Cloudy waters causes African fish to develop bigger eyes

Variations in water quality can impact the development of the visual system of one species of African fish, suggests a new study. 

The research, led by Jai Tiarks, a recent graduate alum in environment and natural resources at The Ohio State University, found that age was a deciding factor in whether fish could successfully cope with new conditions in their underwater environment.  

The study in the Blue Lips cichlid, a species native to swamps and lakes of Uganda, showed that the eyes and pupil size of young fish raised in cloudy water grew larger than those of fish raised in clear water. This phenomenon happened regardless of the environment each brood’s parents originated from. 

The study was recently published in the Journal of Experimental Biology.

Vision is a vital sense for many creatures, as being able to navigate their surroundings well gives them an edge when it comes to holding onto their spot in the food chain. But when an ecosystem is bombarded with new environmental stressors, most organisms in the animal kingdom have three ways they respond to the negative outcomes.

Those choices, said Tiarks, are to adapt, move to another location, or die out. 

“Cichlids are known for filling a huge diversity of different ecological niches and being able to adapt to changes in their environment,” they said. “That has driven a lot of interest from an evolutionary standpoint, especially for the timescale that this adaptation occurs.”

To learn more about how and when these adaptations occur, researchers raised half of a brood of fish in tanks with clear water and placed the other half in tanks with cloudy water. 

Researchers then measured the diameter of the eye and pupil of both the young fish and adult cichlids in the experiment, determining younger populations had indeed gained traits that allowed them to grow larger eye structures in response to cloudy waters. 

“When the cichlids were young, they had this huge plasticity and were able to alter their physiology in order to cope with the turbid environmental conditions,” Tiarks said. “But when we looked at the fish that were older, they didn’t have that same flexibility.”

The study also makes note of an overall difference in the pattern of eye and brain sizes between young and old fish. Originally, the team expected to find that fish reared in murky water would exhibit larger brains than those reared in clear water, since having bigger eyes doesn’t mean much if the brain doesn’t evolve to process that visual information.

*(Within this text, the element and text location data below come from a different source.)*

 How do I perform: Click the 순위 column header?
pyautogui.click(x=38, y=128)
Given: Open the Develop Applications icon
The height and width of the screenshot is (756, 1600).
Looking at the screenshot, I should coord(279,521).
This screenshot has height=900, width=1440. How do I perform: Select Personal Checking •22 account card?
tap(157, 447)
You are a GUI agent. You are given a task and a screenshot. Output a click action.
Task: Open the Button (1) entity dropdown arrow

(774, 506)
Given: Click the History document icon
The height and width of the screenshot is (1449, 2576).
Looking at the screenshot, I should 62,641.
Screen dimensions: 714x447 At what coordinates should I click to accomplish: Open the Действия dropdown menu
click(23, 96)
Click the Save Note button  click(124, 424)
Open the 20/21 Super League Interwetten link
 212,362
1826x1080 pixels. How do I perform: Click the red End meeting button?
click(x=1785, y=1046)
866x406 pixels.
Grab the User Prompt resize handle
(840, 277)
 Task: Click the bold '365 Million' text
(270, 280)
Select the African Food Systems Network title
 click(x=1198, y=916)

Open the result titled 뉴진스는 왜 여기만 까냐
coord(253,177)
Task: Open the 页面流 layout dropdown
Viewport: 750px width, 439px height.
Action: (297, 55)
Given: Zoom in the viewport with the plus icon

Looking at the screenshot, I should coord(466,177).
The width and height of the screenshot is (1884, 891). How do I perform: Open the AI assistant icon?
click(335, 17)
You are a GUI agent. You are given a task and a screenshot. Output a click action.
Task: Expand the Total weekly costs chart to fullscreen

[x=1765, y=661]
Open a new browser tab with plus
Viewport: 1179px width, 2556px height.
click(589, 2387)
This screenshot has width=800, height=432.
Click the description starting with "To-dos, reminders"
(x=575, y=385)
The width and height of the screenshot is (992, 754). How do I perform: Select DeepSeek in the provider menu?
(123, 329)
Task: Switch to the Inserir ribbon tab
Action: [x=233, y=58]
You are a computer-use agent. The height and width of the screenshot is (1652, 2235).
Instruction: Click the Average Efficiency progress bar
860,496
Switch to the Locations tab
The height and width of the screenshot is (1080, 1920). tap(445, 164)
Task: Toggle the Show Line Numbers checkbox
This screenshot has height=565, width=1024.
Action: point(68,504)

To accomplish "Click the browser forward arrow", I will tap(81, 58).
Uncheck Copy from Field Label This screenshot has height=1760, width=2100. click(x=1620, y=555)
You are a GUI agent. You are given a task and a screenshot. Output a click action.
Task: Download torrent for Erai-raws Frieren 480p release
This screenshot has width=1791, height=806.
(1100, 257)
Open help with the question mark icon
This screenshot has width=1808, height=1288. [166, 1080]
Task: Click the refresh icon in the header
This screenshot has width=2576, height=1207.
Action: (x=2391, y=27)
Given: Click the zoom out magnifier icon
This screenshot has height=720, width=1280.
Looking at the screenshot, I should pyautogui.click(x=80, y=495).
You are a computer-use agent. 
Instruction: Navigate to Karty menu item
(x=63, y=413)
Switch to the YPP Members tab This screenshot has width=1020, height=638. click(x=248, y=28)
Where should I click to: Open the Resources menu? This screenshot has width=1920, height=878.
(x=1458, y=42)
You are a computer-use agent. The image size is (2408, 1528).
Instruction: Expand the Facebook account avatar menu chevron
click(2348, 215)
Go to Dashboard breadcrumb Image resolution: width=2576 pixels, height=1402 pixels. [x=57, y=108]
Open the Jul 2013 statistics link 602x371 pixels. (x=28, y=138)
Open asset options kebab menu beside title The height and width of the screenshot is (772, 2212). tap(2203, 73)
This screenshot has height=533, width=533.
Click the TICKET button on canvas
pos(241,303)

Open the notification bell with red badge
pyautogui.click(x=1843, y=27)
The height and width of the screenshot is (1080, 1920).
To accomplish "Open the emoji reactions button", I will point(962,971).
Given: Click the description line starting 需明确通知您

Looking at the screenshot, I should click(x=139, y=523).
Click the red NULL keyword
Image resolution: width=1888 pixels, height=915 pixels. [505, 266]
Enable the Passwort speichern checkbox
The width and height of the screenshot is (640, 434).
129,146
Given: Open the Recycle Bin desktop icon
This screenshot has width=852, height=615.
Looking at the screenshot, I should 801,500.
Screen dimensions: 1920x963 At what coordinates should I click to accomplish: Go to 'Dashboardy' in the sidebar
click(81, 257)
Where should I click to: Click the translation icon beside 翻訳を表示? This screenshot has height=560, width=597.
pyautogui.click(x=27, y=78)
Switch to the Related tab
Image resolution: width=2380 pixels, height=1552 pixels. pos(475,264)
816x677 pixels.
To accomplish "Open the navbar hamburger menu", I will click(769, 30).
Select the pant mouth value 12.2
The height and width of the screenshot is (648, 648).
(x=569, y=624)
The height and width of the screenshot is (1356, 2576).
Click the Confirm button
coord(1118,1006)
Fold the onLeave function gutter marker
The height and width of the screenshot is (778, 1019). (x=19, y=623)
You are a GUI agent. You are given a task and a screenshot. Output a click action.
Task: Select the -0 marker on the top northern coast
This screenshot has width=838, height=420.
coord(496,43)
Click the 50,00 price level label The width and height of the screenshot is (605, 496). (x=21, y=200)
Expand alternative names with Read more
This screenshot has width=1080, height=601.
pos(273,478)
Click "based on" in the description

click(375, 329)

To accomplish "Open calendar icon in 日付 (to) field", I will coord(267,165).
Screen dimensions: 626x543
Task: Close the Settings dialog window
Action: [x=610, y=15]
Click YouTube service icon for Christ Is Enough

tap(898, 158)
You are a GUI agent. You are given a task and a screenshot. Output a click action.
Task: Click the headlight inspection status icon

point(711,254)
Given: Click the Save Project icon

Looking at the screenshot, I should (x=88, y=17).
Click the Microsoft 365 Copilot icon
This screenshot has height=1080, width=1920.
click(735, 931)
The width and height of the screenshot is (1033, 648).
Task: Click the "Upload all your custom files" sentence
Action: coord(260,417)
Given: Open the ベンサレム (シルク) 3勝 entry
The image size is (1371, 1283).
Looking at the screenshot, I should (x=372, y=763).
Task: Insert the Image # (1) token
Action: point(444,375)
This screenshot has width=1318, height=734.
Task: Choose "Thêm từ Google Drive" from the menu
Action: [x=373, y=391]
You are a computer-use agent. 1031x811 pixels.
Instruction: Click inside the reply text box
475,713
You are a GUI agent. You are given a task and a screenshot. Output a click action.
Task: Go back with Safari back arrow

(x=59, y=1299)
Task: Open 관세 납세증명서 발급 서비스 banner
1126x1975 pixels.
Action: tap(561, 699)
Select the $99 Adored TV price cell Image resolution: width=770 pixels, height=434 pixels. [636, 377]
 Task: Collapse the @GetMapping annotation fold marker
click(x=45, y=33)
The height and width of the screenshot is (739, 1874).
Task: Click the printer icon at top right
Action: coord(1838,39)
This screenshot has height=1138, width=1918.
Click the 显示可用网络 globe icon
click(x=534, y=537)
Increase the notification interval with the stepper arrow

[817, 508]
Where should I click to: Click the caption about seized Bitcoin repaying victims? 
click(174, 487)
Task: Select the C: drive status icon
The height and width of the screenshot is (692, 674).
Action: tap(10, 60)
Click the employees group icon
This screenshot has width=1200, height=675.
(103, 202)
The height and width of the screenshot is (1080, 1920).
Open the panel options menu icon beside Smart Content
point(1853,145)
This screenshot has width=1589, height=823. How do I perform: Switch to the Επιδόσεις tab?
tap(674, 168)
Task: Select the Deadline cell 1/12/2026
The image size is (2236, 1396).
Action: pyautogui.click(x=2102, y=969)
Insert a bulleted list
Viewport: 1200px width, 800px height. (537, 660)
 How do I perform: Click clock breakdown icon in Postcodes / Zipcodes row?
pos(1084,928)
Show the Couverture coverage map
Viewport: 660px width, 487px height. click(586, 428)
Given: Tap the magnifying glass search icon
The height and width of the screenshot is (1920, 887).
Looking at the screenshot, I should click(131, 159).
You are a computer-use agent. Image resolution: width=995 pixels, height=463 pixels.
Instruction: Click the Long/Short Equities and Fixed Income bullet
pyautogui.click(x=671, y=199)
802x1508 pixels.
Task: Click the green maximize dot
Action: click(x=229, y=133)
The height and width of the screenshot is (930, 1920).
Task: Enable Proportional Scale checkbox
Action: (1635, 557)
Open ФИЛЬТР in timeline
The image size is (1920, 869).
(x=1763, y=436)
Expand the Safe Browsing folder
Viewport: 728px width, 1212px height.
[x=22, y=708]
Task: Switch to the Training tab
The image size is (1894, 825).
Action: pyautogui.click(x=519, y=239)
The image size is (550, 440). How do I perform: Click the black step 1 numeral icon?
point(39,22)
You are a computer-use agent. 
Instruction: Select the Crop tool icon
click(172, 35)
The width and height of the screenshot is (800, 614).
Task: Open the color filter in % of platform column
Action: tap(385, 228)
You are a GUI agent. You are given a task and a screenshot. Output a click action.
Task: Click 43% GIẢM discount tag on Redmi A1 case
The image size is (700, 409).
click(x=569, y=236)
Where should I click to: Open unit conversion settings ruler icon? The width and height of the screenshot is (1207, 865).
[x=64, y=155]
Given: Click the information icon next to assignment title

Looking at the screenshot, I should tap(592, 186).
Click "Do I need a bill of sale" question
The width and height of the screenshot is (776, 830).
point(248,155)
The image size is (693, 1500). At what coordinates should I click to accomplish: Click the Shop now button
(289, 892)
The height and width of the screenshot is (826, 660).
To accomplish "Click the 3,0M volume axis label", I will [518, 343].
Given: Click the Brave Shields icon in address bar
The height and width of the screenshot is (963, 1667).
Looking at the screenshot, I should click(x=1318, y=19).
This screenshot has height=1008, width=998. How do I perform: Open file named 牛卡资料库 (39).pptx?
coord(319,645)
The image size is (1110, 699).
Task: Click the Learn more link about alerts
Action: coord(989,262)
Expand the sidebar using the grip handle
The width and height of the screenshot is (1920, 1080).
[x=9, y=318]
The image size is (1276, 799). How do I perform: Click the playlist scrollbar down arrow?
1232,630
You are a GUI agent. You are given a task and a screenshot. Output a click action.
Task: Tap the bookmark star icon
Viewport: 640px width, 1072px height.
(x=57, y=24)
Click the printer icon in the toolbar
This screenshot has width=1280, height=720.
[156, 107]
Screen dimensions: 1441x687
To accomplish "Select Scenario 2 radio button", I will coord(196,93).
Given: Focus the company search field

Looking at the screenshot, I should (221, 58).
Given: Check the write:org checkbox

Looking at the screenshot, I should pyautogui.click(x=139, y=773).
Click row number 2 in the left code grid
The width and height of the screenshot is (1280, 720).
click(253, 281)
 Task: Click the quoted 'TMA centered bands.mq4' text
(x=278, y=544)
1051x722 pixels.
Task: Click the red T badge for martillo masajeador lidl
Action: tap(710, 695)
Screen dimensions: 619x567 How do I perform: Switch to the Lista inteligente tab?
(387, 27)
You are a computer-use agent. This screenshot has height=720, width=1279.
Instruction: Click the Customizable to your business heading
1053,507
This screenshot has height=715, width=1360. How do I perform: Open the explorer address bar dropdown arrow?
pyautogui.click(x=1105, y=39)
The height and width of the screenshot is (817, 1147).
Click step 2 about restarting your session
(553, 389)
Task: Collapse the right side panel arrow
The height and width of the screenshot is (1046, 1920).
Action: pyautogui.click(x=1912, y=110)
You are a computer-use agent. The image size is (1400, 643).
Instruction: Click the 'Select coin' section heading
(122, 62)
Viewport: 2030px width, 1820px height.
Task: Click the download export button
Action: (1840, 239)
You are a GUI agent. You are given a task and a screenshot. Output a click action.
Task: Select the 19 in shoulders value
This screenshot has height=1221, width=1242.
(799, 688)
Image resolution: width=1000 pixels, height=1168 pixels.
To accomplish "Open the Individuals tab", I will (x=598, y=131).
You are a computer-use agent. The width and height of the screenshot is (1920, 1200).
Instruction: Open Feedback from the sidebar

Instead, digital photographs of their biological systems revealed that older fish had bigger brains and optic lobes relative to their length and brain mass compared to the relative sizes of those structures in younger fish. This could indicate that similar to mammals, fish experience different sensory demands at various stages throughout their lives. 

It’s still unclear if many of these changes are brought on by outside environmental variables like the amount of oxygen in the water or physical changes, like sexual maturation. 

The issue of growing up in clear versus murky water is a real one for the Blue Lips cichlid, especially with changing ecosystems in their African habitat.

Deforestation is one of the leading causes of rising habitat destruction and murkiness in rivers and lakes. When trees are cut down, the stability of the nearby soil is uprooted, leading to deposit of sediment into nearby aquatic systems, said Tiarks. 

“Anytime there’s a storm, all of that soil, sediment and vegetation that was held in place by trees isn’t held in place anymore,” they said. “It all ends up in whatever body of water is nearest, and it’s a direct stressor to our field sites and the populations that live there.”

Studies like this one suggest that as human-induced environmental change continues to worsen, certain animal populations like fish may be able to persist even in less-than-ideal habitats. 

To Tiarks, this phenomenon offers some measure of hope that humans’ negative influence on the environment isn’t as life-altering for all species as it currently seems. 

“We are causing and driving changes within these fishes’ systems,” said Tiarks. “But holding on to examples of species that can actually cope with the changes happening around them is a good reminder of how powerful and flexible nature is.”

Suzanne M. Gray from Ohio State and Lauren J. Chapman from McGill University were co-authors.